[start of EXERCISE DATA]

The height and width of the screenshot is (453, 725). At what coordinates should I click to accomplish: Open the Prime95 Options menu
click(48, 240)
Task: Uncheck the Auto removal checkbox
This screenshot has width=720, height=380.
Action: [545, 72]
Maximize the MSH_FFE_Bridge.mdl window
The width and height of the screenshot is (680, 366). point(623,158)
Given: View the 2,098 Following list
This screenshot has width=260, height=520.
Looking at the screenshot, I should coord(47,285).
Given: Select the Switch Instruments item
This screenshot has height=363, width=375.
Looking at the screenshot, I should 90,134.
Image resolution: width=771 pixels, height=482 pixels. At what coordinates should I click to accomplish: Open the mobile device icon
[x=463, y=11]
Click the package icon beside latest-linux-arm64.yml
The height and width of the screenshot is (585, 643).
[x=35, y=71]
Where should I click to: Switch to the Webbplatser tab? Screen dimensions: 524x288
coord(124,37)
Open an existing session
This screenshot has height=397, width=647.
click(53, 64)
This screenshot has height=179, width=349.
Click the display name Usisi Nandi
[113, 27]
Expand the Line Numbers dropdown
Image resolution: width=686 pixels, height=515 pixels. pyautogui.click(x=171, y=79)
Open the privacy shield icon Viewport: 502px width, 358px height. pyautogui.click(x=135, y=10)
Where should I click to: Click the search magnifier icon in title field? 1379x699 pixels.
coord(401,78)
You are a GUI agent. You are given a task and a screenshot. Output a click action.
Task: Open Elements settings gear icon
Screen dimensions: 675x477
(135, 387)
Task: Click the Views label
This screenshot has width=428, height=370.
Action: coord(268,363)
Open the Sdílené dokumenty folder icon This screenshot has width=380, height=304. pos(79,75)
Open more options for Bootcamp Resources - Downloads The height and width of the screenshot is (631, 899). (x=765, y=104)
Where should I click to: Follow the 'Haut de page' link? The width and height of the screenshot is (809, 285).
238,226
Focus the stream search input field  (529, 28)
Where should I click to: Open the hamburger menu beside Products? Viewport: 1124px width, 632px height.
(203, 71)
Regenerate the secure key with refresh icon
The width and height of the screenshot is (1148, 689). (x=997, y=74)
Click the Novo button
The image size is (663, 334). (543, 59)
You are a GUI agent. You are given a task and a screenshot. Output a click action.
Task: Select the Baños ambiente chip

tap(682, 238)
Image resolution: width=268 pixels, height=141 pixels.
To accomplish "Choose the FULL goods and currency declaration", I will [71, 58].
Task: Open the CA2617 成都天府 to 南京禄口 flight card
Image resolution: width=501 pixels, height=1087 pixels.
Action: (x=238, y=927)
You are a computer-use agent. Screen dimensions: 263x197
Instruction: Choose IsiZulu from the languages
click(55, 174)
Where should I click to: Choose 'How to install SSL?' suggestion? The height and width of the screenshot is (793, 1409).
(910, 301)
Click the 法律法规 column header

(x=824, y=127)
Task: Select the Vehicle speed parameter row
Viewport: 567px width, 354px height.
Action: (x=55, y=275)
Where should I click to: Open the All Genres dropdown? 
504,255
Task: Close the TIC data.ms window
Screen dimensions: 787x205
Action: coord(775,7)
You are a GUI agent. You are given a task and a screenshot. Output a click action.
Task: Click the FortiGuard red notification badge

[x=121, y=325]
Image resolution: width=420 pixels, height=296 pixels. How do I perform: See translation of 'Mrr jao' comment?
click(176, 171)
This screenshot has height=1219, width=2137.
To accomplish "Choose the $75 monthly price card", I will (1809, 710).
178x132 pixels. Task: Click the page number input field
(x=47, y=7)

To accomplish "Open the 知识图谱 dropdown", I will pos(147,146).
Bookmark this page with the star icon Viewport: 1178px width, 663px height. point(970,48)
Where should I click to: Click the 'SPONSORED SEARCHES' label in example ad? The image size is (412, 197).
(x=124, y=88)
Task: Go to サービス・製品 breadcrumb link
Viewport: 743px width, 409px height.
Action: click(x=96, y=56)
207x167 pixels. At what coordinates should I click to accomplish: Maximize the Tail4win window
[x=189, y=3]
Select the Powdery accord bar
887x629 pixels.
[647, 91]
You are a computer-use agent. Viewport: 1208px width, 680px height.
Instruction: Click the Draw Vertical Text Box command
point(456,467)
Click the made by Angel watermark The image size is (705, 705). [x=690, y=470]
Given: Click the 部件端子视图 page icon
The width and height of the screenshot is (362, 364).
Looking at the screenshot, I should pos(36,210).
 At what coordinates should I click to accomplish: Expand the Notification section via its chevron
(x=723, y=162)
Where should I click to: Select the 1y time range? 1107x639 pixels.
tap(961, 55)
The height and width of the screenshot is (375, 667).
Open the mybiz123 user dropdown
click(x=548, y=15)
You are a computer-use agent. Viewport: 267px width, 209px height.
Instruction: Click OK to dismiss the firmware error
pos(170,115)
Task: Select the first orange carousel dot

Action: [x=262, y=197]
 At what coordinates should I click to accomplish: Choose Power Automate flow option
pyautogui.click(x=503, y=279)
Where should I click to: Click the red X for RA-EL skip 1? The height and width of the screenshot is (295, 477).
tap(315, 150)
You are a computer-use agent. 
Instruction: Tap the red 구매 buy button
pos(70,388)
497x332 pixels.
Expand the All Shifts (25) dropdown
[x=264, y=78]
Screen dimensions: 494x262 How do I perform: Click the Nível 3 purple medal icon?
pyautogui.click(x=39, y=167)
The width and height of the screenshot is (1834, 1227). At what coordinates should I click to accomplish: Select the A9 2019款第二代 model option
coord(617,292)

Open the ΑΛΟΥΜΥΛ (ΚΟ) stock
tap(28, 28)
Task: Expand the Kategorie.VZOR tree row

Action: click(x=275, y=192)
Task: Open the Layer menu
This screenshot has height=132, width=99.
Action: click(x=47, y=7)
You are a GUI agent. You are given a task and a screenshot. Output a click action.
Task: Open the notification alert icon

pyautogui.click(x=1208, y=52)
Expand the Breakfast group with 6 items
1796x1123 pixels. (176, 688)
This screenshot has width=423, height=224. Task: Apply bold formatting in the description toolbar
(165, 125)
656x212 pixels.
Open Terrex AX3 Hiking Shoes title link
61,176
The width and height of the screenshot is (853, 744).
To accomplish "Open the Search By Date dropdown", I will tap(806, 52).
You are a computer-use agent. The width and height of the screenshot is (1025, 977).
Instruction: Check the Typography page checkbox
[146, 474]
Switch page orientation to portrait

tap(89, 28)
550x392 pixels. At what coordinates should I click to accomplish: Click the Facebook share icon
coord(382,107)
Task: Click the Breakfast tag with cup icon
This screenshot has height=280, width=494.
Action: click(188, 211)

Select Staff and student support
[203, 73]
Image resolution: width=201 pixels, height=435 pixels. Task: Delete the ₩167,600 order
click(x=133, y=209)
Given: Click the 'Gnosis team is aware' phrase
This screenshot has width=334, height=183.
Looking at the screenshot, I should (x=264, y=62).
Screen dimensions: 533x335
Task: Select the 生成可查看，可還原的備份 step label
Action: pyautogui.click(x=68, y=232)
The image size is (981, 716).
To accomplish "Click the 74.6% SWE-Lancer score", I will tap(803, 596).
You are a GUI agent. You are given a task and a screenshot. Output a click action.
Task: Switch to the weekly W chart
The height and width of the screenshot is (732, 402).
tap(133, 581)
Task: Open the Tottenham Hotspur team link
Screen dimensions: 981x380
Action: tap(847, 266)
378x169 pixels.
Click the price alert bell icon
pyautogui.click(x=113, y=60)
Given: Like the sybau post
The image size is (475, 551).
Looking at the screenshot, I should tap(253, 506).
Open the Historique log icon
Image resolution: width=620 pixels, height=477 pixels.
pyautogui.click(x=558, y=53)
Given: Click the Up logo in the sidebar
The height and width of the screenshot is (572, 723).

[end of EXERCISE DATA]

TASK INSTRUCTIONS:
Please pull out the lines of the records from the line with "Task: Open the Layer menu" to the line with "Action: tap(847, 266)", both included, and repeat them without any change.

RESULT FOR THIS TASK:
Task: Open the Layer menu
This screenshot has height=132, width=99.
Action: click(x=47, y=7)
You are a GUI agent. You are given a task and a screenshot. Output a click action.
Task: Open the notification alert icon

pyautogui.click(x=1208, y=52)
Expand the Breakfast group with 6 items
1796x1123 pixels. (176, 688)
This screenshot has width=423, height=224. Task: Apply bold formatting in the description toolbar
(165, 125)
656x212 pixels.
Open Terrex AX3 Hiking Shoes title link
61,176
The width and height of the screenshot is (853, 744).
To accomplish "Open the Search By Date dropdown", I will tap(806, 52).
You are a computer-use agent. The width and height of the screenshot is (1025, 977).
Instruction: Check the Typography page checkbox
[146, 474]
Switch page orientation to portrait

tap(89, 28)
550x392 pixels. At what coordinates should I click to accomplish: Click the Facebook share icon
coord(382,107)
Task: Click the Breakfast tag with cup icon
This screenshot has height=280, width=494.
Action: click(188, 211)

Select Staff and student support
[203, 73]
Image resolution: width=201 pixels, height=435 pixels. Task: Delete the ₩167,600 order
click(x=133, y=209)
Given: Click the 'Gnosis team is aware' phrase
This screenshot has width=334, height=183.
Looking at the screenshot, I should (x=264, y=62).
Screen dimensions: 533x335
Task: Select the 生成可查看，可還原的備份 step label
Action: pyautogui.click(x=68, y=232)
The image size is (981, 716).
To accomplish "Click the 74.6% SWE-Lancer score", I will tap(803, 596).
You are a GUI agent. You are given a task and a screenshot. Output a click action.
Task: Switch to the weekly W chart
The height and width of the screenshot is (732, 402).
tap(133, 581)
Task: Open the Tottenham Hotspur team link
Screen dimensions: 981x380
Action: tap(847, 266)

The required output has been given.